In a telephone interview with Reuters Health, he called the fact that the effect didn’t strictly increase or decrease based on the lithium dose “a worrisome sign” and said the non-linear trend “could be a warning that there’s another confounding variable. It may not be the lithium itself but something about the mechanism of action might be protecting against developing dementia. The biology of lithium is worth exploring, for sure.”
The chief author of the study, Dr. Lars Vedel Kessing of the University of Copenhagen, did not respond to requests for an interview. But the researchers cautioned in their paper that “it cannot be excluded that other, unobserved environmental or social care factors related to individuals’ municipality of residence might have confounded the association between lithium exposure and dementia rate.”
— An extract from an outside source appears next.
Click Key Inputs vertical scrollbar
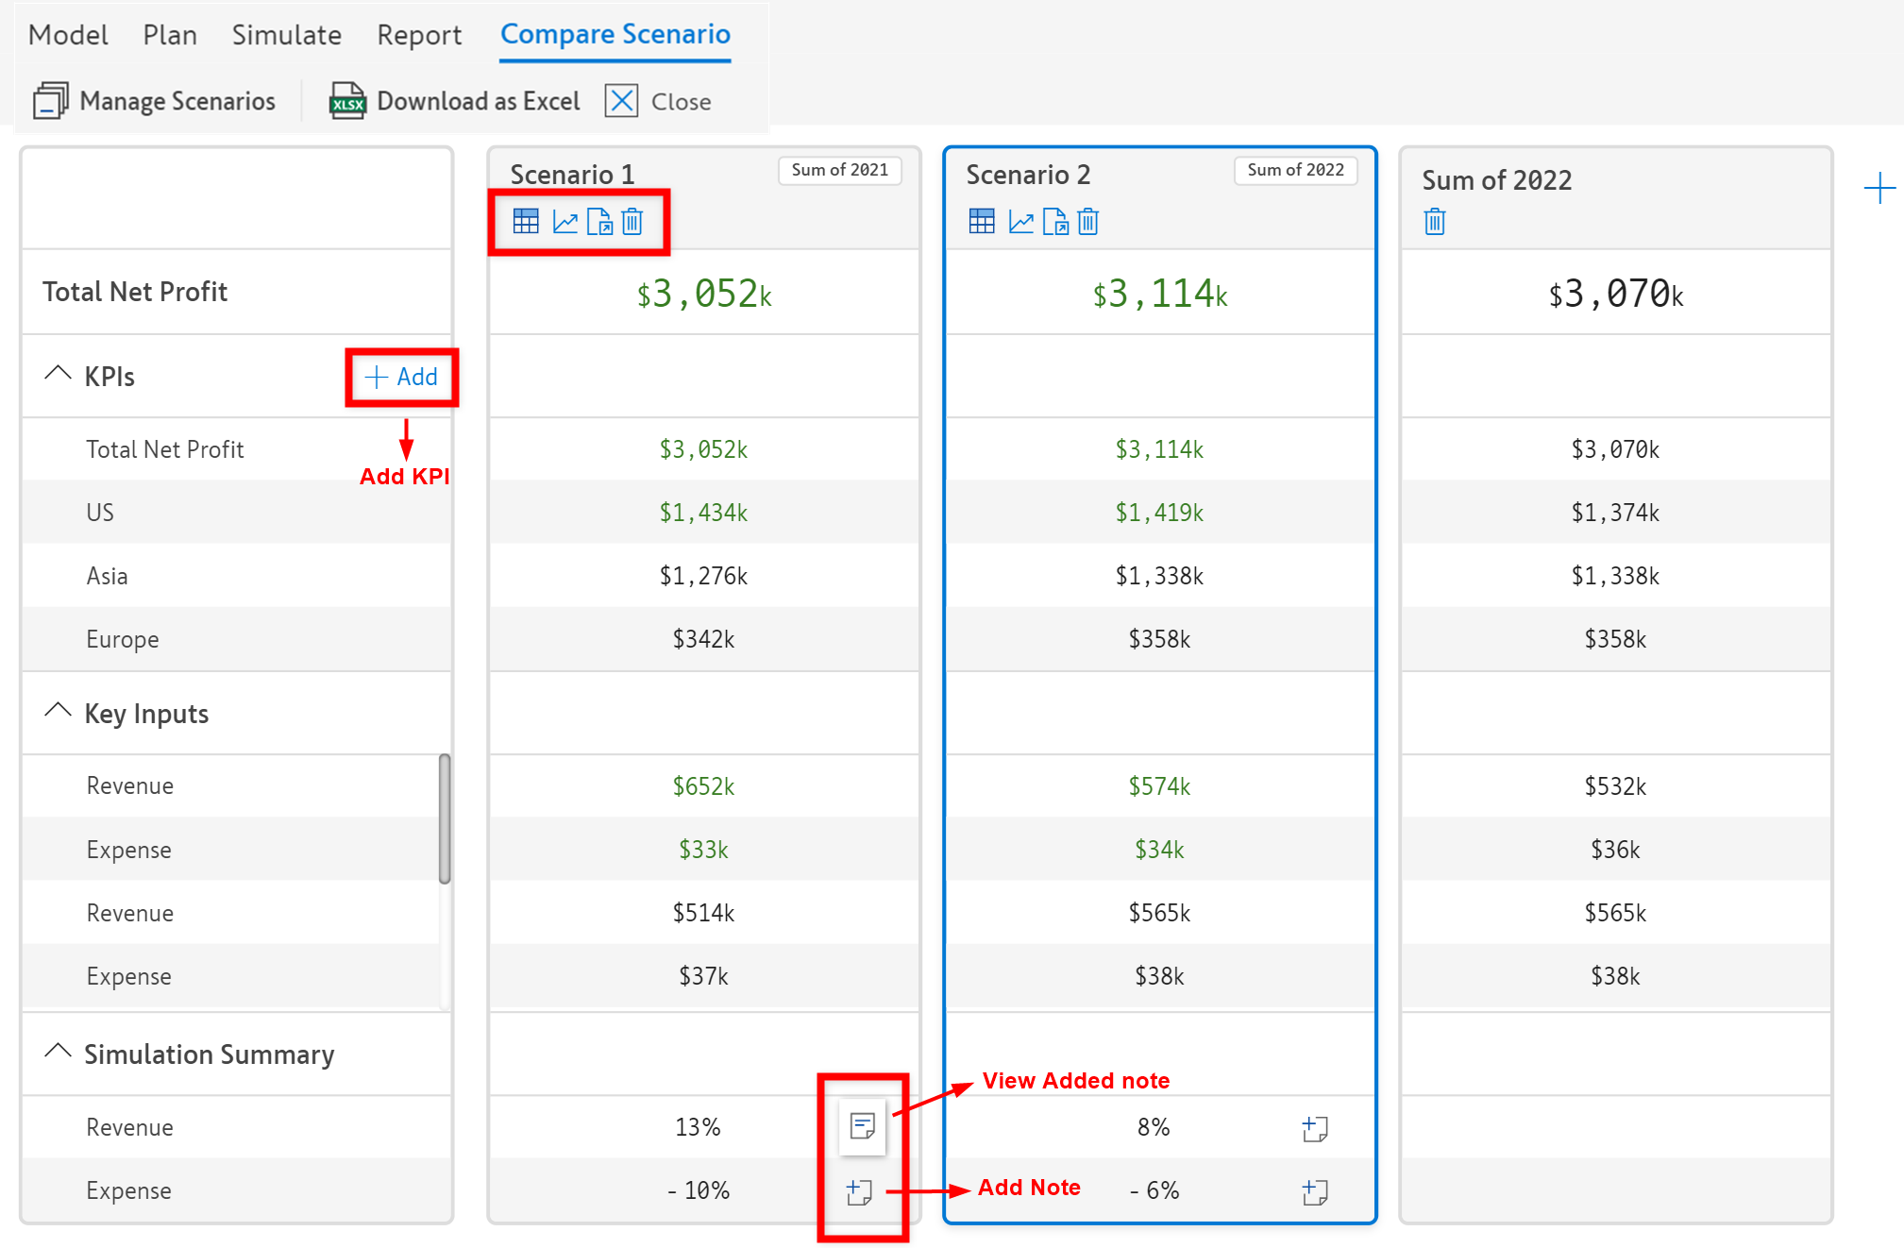 (444, 818)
The idea of a link between lithium and Alzheimer’s has been around for years, Forester said.
“Over a decade ago, a pathology study that looked at the brains of patients who had a lifelong history of bipolar disorder and were treated with lithium versus those with a lifelong history of bipolar disorder who were not on lithium showed that those exposed to lithium had about one sixth the rate of Alzheimer’s pathology,” he said. “It raised a lot of interesting questions and eyebrows about the mechanism.”
Other research has shown that low doses - but doses far higher than found in the drinking water in the Denmark trial - may reduce the odds of Alzheimer’s. But research has been limited because drug companies don’t stand to make a lot of money from lithium therapy.
Forester said he would not advise people to try using lithium to ward off Alzheimer’s because the drug can harm the kidneys, although the levels seen in the drinking water in Denmark are too low to pose a serious risk.